=== What is being asked ===
Look through the records below for the line holding "Given: Select the checkbox for user row 1". Write it out exactly, with each following line through the line holding "Given: Click the red".

=== Data under study ===

....

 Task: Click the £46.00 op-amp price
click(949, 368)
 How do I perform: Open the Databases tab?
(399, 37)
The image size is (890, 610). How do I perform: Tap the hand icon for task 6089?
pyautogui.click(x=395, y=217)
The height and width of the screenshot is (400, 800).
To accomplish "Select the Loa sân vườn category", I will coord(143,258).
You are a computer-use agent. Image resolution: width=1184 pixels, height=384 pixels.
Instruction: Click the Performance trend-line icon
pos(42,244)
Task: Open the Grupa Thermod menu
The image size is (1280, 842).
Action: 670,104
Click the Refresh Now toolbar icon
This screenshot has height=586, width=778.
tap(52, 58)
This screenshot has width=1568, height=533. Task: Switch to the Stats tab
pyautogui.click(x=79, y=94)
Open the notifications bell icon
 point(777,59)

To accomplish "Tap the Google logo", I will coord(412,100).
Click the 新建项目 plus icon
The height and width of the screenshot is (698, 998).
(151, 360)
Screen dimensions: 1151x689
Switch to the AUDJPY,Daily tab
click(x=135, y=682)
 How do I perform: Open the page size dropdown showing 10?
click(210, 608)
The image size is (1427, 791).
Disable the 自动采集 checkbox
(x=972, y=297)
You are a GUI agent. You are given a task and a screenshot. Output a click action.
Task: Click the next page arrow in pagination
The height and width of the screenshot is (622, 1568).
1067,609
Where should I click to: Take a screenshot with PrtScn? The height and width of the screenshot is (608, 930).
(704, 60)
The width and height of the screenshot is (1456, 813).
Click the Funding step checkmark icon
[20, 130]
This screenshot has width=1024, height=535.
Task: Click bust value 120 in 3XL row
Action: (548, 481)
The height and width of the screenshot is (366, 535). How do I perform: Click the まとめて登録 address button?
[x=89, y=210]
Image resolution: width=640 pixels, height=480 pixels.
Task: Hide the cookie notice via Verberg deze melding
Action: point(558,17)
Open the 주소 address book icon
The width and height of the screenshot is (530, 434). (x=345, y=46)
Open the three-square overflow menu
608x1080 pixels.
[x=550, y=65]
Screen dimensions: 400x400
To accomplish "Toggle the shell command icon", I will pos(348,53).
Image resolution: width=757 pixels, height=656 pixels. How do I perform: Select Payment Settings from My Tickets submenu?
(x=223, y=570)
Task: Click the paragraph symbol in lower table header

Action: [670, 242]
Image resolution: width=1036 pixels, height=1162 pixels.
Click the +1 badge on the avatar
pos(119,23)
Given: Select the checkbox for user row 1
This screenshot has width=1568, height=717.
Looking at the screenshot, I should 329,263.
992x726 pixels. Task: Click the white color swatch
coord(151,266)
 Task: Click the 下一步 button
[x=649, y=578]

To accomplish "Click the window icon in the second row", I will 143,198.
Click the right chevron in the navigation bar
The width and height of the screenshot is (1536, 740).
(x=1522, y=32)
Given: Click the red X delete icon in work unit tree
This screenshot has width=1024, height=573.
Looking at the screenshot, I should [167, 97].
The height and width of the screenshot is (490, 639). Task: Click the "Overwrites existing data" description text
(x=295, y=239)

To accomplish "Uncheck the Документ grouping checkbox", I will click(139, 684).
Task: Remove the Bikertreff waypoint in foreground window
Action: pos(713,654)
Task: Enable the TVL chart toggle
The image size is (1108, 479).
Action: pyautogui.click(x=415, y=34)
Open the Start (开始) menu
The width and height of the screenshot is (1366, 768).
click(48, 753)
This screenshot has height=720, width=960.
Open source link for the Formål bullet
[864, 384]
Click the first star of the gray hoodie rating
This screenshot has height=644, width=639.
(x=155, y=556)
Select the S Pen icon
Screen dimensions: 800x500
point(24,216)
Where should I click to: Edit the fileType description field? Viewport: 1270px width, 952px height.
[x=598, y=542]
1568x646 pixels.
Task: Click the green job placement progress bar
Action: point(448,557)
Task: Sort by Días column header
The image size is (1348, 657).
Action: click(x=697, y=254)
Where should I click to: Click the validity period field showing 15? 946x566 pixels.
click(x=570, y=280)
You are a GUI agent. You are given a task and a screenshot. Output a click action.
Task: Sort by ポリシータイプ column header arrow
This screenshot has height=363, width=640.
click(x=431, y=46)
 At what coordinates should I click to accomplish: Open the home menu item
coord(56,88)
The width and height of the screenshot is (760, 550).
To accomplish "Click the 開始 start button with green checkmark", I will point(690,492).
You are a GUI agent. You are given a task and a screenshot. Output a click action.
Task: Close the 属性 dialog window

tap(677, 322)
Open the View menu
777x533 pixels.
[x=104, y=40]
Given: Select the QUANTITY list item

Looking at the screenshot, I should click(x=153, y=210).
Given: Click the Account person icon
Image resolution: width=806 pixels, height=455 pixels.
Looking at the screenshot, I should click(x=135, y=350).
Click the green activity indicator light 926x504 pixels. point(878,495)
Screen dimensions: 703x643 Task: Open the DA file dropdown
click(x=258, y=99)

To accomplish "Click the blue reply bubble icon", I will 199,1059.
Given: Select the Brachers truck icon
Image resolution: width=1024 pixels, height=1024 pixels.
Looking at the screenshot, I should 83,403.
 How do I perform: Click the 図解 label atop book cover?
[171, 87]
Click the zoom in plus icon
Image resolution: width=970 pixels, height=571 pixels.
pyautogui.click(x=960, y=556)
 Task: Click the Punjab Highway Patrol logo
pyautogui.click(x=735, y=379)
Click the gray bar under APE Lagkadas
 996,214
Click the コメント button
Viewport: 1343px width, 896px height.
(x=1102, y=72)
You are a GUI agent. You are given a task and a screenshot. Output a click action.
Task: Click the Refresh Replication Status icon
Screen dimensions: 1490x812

....

=== Result of this exercise ===
Given: Select the checkbox for user row 1
This screenshot has width=1568, height=717.
Looking at the screenshot, I should 329,263.
992x726 pixels. Task: Click the white color swatch
coord(151,266)
 Task: Click the 下一步 button
[x=649, y=578]

To accomplish "Click the window icon in the second row", I will 143,198.
Click the right chevron in the navigation bar
The width and height of the screenshot is (1536, 740).
(x=1522, y=32)
Given: Click the red X delete icon in work unit tree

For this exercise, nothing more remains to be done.